**Work request**
Your answer should consist of the lines in the following data that contain "heart".

**Available data**
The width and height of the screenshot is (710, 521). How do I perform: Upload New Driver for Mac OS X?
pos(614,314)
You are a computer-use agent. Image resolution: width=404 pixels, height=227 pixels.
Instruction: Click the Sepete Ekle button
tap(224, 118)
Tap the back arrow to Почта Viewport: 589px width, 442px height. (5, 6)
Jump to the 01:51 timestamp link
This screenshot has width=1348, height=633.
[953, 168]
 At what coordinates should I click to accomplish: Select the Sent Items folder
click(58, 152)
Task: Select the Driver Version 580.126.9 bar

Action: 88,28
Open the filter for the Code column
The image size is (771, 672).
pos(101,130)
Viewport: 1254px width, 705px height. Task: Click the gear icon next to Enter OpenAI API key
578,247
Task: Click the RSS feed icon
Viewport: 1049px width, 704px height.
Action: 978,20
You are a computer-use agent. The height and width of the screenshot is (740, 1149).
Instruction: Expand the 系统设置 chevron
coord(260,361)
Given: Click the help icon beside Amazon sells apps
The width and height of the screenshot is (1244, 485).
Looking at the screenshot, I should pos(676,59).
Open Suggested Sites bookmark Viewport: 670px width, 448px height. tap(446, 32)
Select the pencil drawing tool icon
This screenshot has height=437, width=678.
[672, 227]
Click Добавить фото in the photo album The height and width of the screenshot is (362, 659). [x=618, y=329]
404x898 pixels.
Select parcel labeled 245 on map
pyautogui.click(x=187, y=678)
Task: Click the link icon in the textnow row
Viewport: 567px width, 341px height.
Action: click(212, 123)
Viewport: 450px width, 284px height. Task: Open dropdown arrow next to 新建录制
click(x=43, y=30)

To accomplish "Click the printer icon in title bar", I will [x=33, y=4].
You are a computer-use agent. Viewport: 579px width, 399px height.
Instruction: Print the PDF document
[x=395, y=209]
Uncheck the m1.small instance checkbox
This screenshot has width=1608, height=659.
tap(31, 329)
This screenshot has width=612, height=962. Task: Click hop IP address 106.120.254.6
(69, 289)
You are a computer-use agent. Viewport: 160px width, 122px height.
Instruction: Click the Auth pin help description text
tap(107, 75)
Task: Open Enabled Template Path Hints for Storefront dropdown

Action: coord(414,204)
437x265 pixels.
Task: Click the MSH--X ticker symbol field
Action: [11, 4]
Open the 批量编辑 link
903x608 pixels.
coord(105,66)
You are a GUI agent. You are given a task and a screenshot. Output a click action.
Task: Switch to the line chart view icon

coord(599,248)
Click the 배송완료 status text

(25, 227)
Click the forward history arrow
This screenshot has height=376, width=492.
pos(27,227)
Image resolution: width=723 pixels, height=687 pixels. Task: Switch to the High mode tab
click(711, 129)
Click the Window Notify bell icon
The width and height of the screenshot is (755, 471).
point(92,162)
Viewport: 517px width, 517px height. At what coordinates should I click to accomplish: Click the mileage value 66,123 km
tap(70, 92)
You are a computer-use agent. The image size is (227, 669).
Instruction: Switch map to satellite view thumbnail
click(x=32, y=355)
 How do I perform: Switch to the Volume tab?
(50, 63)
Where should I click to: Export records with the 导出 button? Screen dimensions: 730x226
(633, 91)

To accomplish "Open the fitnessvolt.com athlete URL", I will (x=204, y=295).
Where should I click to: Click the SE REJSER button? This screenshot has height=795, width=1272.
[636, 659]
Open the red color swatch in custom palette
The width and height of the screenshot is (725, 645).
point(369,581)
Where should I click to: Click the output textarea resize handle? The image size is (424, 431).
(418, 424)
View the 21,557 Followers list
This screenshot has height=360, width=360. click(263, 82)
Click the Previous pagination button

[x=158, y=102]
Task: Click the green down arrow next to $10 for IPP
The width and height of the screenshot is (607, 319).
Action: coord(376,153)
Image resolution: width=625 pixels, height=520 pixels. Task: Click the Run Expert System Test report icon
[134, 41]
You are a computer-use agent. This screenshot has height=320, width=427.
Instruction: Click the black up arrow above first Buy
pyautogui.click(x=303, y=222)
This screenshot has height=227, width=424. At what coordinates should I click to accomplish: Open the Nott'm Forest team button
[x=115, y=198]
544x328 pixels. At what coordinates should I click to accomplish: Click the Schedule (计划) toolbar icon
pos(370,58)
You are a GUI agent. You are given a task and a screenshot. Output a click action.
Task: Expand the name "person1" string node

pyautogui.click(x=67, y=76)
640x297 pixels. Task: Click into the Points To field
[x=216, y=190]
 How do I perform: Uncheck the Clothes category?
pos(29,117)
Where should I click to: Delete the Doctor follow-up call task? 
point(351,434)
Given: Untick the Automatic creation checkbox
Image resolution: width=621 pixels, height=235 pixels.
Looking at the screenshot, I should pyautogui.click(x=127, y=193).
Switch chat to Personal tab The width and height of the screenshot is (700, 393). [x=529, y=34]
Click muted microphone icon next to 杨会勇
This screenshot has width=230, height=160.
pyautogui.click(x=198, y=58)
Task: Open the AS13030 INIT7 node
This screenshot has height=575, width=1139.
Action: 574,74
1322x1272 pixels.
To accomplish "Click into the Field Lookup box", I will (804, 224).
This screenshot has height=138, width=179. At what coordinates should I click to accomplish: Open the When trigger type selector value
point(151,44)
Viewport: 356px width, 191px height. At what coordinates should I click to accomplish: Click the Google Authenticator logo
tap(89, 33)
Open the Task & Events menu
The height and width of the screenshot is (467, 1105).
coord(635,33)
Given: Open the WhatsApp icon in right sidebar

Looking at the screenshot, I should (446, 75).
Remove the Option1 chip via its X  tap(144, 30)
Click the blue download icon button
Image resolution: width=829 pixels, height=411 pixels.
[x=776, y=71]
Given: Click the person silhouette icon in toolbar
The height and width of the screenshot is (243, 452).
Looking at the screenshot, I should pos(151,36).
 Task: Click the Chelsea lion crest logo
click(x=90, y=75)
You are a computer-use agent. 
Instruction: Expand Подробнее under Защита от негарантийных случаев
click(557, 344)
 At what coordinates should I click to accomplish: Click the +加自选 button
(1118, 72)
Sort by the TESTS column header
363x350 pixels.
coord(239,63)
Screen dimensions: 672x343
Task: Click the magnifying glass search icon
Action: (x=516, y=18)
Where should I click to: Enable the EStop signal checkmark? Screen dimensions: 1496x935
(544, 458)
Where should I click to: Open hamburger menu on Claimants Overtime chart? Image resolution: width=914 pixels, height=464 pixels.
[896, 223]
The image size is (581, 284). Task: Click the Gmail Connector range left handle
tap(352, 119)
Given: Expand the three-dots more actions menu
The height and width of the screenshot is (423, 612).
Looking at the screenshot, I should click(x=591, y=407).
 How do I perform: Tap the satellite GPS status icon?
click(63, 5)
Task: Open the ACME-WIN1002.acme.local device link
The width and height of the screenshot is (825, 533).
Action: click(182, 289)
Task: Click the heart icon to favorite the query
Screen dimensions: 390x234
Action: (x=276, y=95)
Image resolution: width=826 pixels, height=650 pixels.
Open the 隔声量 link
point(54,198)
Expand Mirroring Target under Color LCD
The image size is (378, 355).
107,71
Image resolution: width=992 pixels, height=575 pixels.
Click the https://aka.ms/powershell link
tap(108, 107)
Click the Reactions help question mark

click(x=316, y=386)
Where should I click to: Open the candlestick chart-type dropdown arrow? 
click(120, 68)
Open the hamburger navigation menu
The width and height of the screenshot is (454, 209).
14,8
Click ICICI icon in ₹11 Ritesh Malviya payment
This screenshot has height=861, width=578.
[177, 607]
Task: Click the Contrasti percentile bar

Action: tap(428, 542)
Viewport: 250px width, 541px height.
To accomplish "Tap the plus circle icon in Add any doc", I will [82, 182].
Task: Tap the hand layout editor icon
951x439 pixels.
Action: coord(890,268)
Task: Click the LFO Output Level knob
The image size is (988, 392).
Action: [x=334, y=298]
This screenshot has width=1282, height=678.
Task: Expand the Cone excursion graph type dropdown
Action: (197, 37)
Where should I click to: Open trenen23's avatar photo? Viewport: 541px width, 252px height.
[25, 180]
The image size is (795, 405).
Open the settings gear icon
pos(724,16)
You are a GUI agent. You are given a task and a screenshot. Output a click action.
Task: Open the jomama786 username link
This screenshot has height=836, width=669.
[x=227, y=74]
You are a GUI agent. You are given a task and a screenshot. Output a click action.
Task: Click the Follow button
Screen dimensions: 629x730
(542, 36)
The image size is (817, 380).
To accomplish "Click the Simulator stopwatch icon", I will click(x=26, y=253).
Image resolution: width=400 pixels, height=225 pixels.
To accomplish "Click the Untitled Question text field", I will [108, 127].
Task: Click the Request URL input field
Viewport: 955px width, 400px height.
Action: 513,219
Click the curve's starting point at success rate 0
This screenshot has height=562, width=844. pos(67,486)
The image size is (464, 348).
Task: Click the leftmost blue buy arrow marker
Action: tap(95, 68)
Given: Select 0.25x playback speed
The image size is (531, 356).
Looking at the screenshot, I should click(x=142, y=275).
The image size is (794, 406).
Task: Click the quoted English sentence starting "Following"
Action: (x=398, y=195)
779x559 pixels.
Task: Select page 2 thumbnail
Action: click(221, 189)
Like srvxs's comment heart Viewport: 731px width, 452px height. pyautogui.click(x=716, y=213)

**Response area**
Task: Click the heart icon to favorite the query
Like srvxs's comment heart Viewport: 731px width, 452px height. pyautogui.click(x=716, y=213)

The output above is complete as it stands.